Dr Duncan Watts joined us a few works ago. He wrote the book, “Six degrees – the science of a connected age.” It builds on the networks of acquaintanceships; there are six hops between any two people. He has done pioneering work on that. People like him give us insight into how network of users behave. There are theories that are hard to test in the physical world but it is possible to see how they unfold on the Net.

For instance, there is the concept of Mavens who are influencers and that is whom you should be targeting to spread the good word for you.

We hear that you’d like at least one of your team to win the Nobel Prize.

(Smiles) That’s an aspiration. But what we are aiming at is scientific influence at the highest level. We should become comparable to the highest research institutions in the world. For a research institution as young as we are, our scientists have begun winning prizes and that pleases us. May not be the Nobel, but there are other prizes (smiles).

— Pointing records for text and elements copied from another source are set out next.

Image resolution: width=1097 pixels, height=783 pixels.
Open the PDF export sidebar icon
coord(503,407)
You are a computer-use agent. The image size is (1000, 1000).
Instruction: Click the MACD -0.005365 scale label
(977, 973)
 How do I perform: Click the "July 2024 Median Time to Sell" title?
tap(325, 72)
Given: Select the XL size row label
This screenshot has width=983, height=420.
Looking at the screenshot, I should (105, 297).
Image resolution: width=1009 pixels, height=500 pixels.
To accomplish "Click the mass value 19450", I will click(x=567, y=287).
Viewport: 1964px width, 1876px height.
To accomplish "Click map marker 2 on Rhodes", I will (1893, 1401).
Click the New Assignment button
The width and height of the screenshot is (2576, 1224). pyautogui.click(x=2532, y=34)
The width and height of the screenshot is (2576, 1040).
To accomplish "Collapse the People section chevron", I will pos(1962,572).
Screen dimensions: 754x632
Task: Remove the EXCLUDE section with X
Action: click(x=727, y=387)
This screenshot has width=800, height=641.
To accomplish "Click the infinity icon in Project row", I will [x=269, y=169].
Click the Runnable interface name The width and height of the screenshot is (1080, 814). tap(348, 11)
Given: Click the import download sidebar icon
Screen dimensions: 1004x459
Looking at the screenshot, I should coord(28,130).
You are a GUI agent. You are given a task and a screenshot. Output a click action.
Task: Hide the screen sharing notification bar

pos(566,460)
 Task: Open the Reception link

You have talked about this supply chain of information. Since your coming on board, how much have you traversed, and any ideas that you brought to bear on the team?

We have done a number of things… We brought in very heavy-duty talent. Two things you have to do with world class talent is to hire them and to leave them alone. I focus on hiring them and try to stay out of the way.

We are in an immature, early industry that is moving extremely fast. So, I am not thinking about what influence I would have in 50 years. A lot of senior, mature people have been around long enough and when they see a biz problem, they attack the underlying issue. It’s started to show in things happening in our products and in the next two years, it would have business impact.

In the past, you have indicated that Google may be good at Search but that Yahoo! is in many more areas and that it is best placed to exploit the characteristics of the Net medium. How is that battle being played out?

Net users engage in a spectrum of activities. There are a number of touch points. Our industry is young but you have broad categories into which you can break down net usage. Search is one. Communication is the second broad bucket. We are the largest e-mail base and one of the largest IM base. People spend a lot of time on our communication platform. The third bucket is where people tend to consume content — but in the last two-threeyears, they have also started creating content.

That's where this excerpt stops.